Earlier this year, UPS sold off its LTL unit UPS Freight, and UPS CEO Carol Tomé declared the goal was to make UPS “better not bigger.” It sounded like she was preparing the world for a UPS move to second place.

It was a long road to the top for UPS.

The company began in Seattle as a bicycle messenger service in 1907 but soon began delivering packages for the Bon Marché Department Store using a doctored Model-T Ford. In those days before most families had a car, department stores delivered your purchases. You didn’t have to carry stuff home. What was then called Merchants Parcel Delivery eventually served department stores up and down the West Coast before expanding to stores across the country.

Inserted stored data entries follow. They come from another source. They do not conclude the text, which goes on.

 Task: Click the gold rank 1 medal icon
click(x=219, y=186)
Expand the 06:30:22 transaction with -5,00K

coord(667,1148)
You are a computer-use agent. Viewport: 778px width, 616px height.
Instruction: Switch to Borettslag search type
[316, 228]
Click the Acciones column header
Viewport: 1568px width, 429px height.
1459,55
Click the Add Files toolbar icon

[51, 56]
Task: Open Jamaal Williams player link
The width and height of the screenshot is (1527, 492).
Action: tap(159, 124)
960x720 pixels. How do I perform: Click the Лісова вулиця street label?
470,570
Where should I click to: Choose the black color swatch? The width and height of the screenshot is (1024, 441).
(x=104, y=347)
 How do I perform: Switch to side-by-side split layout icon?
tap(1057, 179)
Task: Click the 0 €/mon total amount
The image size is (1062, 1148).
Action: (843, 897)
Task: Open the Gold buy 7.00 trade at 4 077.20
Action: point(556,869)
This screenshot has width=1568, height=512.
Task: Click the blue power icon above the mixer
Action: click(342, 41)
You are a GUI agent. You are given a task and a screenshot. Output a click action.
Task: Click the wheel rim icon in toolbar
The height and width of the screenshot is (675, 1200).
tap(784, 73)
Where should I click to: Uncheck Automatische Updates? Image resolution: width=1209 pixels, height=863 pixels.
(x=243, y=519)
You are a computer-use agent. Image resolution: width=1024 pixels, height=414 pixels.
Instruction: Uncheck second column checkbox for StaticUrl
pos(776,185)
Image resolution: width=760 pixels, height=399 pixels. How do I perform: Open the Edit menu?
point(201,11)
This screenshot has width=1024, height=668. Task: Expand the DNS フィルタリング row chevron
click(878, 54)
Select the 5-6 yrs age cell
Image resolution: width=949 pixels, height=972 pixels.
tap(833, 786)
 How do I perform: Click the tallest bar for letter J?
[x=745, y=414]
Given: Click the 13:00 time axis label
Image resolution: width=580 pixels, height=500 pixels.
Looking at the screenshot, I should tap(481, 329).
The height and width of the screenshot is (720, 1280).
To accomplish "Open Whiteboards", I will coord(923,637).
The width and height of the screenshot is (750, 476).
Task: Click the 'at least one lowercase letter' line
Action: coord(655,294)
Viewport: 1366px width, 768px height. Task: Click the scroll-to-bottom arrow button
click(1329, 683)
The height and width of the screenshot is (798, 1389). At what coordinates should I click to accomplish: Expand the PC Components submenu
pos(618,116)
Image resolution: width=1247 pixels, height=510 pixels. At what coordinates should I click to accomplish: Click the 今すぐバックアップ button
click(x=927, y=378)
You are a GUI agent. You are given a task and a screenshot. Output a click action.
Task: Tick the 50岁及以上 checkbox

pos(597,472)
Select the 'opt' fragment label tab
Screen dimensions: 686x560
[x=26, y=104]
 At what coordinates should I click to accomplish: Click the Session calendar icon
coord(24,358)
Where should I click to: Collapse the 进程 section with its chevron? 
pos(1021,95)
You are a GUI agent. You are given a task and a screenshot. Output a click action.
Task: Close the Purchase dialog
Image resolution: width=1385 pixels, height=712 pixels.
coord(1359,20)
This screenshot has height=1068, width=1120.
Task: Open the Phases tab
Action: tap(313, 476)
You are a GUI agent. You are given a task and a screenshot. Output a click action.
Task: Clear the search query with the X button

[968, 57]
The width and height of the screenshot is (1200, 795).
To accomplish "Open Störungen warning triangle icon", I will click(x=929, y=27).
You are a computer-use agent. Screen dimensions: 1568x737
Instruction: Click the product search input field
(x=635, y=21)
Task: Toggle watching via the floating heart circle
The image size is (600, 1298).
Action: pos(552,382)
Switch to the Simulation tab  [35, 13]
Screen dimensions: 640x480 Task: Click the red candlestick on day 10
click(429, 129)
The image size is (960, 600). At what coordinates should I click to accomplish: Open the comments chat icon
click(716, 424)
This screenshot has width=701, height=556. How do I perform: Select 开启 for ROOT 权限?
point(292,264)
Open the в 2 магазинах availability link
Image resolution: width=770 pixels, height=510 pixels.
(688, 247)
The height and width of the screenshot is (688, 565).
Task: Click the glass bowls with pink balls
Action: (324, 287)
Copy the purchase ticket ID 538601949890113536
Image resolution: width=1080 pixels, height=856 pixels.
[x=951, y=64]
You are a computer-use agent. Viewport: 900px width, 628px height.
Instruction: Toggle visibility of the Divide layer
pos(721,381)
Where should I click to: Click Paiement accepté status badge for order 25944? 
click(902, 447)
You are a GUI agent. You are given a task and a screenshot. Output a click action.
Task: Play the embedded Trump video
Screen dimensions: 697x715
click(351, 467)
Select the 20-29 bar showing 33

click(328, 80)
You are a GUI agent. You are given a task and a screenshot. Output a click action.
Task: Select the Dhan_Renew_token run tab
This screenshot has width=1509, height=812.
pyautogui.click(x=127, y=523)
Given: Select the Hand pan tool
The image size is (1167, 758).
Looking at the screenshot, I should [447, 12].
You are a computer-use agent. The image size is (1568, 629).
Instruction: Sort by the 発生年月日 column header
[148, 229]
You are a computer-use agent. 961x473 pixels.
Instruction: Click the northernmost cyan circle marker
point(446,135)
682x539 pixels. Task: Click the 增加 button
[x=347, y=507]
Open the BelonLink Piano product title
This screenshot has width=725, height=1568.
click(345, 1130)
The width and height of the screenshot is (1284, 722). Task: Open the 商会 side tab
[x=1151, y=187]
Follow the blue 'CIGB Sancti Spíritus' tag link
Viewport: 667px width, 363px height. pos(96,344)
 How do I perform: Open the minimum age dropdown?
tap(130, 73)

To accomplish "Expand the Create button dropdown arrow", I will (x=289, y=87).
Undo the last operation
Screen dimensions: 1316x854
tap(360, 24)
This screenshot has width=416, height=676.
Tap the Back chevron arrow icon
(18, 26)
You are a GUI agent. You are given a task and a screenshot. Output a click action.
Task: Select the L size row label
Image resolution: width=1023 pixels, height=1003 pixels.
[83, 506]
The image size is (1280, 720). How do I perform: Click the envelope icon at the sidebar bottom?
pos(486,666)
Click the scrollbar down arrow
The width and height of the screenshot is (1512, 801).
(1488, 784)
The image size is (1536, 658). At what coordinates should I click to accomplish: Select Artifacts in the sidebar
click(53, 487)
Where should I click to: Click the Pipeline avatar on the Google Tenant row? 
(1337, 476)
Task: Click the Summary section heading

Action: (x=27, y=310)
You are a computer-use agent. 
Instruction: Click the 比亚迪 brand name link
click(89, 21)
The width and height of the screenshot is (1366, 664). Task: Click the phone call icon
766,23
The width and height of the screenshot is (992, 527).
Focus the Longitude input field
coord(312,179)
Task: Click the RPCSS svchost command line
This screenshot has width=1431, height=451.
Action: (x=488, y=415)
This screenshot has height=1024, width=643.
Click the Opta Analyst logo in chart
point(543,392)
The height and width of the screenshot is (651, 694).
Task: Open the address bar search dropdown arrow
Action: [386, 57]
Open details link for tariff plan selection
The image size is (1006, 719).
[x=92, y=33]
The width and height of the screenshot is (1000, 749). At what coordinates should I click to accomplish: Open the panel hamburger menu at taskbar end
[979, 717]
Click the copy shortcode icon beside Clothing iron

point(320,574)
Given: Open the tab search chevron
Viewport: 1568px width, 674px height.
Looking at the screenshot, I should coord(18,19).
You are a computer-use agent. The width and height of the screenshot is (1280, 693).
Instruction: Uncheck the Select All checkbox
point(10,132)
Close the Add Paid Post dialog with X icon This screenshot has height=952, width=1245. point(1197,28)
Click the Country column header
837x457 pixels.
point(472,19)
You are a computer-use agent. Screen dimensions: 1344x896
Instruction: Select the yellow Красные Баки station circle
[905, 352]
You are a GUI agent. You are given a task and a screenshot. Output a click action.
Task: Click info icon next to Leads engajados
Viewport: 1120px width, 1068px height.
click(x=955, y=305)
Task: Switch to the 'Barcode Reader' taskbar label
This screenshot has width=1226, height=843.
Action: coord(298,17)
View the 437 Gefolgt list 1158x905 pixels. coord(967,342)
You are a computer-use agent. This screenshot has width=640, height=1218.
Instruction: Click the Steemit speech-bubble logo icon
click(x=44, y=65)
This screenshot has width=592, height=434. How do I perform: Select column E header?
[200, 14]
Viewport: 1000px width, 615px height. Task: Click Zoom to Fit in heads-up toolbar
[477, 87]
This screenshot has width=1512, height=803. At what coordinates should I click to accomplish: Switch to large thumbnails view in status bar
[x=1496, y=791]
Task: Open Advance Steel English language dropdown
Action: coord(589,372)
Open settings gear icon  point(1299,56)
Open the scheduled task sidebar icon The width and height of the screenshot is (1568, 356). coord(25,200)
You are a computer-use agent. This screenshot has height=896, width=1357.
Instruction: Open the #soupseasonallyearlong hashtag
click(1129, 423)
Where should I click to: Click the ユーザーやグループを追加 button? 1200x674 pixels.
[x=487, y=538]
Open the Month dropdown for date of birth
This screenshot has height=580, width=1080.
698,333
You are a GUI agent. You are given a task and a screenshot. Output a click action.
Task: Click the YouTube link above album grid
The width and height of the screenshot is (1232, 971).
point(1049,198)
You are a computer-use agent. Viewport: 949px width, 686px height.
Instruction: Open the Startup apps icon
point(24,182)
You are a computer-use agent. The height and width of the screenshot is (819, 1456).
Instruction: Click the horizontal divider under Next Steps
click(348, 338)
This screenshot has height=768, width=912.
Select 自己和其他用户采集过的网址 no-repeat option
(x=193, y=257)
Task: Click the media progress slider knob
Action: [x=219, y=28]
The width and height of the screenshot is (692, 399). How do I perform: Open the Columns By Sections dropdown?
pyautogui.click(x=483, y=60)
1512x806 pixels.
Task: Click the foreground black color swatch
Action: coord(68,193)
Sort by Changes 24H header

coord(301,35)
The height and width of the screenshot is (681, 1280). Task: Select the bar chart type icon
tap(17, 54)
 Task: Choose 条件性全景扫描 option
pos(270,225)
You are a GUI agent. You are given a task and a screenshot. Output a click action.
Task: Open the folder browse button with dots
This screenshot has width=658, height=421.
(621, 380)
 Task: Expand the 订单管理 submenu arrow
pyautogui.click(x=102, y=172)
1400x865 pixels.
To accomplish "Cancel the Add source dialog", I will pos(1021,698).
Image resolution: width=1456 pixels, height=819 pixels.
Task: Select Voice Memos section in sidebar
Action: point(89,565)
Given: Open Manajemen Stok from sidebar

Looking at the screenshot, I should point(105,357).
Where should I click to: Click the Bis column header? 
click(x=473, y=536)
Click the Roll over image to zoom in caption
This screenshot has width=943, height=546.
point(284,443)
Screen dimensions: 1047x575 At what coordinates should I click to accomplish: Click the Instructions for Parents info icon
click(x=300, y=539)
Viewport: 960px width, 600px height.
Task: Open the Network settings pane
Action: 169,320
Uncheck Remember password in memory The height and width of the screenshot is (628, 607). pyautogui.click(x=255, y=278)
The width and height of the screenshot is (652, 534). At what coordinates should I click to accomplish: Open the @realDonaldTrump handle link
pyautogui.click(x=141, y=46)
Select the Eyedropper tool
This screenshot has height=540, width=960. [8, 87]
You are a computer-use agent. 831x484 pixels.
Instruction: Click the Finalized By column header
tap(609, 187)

Legend has it that UPS trucks were originally painted brown because the dark color camouflaged dirt. According to the Teamsters website, company founder Jim Casey “invited” the union to organize his workers in 1916. He would change the company’s name to United Parcel Service three years later and begin offering common carrier package service to all shippers, first in California and later almost everywhere.

Casey was no pushover. He demanded maximum efficiency. In the days before sophisticated electronics, Casey had tachographs installed on all company trucks. The tachograph made a minute-by-minute record that showed whether a truck was moving or not. Those tachograph records were checked each day to see when a driver had spent too long at a stop as well as to gauge overall efficiency. UPS was the first carrier to install tachographs on that scale. Casey died in 1983 at the age of 95.

The Casey family owned a controlling interest in UPS until a record-breaking IPO stock offering in 1999.

By the time most department stores had moved to the suburbs and dropped home delivery in the 1960s, UPS was an established common carrier with a linehaul presence on the new interstates.

There had been minimal highway operations in their department store days. But slowly UPS brown tractors became a common sight as the company found itself in competition with the U.S. Post Office’s parcel post service.

UPS kicked butt there, taking lots of business and continuing to expand. The U.S. Post Office (the U.S. Postal Service after 1971) was the last big competitor UPS faced until FedEx came along.

Since it launched in 1973, FedEx has been gaining on UPS. While UPS started small in one city, FedEx had a national footprint from the beginning. Founder Fred Smith had been a U.S. Marine pilot in Vietnam and established FedEx as an air carrier, not a ground trucker.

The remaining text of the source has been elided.